Source records:
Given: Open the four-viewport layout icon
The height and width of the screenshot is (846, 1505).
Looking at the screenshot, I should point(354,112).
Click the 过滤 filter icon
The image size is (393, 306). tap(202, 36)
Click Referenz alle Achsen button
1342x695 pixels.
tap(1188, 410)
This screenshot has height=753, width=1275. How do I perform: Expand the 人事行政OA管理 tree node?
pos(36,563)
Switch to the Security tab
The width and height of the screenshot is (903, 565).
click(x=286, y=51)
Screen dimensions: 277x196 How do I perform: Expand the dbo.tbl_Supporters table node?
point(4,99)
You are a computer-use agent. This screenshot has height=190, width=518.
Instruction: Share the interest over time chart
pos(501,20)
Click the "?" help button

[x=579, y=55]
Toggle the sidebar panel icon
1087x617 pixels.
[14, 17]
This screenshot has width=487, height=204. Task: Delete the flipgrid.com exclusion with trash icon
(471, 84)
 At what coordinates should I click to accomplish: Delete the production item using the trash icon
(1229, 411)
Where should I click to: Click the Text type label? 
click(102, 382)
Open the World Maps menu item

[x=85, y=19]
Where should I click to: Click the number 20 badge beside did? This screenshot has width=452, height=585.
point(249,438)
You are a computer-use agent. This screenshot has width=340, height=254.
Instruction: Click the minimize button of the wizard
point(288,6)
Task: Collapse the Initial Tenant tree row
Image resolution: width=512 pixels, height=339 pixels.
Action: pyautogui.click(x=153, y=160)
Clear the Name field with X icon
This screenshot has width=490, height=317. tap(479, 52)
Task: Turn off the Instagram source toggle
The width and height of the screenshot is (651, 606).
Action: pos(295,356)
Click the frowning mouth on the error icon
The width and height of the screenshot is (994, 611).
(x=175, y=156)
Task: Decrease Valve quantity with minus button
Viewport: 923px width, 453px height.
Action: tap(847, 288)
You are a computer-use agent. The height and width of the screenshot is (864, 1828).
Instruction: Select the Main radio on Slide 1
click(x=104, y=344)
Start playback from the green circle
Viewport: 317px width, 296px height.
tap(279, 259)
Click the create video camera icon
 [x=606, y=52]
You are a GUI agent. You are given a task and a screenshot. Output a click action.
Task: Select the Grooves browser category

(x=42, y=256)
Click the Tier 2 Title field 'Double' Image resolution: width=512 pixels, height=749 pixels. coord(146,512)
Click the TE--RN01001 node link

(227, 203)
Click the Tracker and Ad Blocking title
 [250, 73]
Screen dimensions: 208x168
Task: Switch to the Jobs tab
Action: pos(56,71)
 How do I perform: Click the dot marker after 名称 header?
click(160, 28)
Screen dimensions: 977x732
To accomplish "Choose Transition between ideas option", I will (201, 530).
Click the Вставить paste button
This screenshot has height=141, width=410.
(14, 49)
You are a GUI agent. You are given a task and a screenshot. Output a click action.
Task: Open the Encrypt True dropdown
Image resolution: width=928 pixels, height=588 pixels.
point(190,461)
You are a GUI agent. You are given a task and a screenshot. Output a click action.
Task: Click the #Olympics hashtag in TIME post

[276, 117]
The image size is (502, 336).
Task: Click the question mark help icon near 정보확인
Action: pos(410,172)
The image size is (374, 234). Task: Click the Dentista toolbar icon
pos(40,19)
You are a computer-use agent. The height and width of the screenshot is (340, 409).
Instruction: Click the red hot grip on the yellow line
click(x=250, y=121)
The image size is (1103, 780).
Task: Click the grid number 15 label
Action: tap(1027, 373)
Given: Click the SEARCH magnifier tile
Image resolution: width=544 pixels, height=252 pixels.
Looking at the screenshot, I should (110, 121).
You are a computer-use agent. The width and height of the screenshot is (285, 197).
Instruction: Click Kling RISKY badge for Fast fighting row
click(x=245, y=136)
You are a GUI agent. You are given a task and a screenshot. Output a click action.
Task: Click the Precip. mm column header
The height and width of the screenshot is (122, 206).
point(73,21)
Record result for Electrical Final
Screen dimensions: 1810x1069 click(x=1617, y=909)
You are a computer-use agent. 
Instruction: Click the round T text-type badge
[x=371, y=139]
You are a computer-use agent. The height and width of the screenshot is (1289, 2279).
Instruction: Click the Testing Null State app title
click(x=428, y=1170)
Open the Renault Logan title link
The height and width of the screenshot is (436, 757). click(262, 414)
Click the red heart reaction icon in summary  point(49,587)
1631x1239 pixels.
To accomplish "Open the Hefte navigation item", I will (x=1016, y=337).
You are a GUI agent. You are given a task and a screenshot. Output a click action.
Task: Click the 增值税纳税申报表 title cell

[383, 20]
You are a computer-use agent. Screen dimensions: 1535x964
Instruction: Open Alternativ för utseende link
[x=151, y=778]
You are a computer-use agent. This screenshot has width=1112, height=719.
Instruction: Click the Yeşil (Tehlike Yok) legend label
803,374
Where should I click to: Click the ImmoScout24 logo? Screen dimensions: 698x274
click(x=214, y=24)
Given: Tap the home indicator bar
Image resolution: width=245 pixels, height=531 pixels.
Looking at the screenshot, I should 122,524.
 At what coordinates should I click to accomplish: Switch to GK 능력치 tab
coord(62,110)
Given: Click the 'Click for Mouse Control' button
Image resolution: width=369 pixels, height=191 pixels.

Task objective:
Copy out every row, requests included, starting at the line that contains "Where should I click to: Click the Text" and ending at the line that contains "point(288,6)". Shift each coordinate in the answers up by 81.

Answer:
Where should I click to: Click the Text type label? 
click(183, 463)
Open the World Maps menu item

[x=166, y=100]
Where should I click to: Click the number 20 badge beside did? This screenshot has width=452, height=585.
point(330,519)
You are a computer-use agent. This screenshot has width=340, height=254.
Instruction: Click the minimize button of the wizard
point(369,87)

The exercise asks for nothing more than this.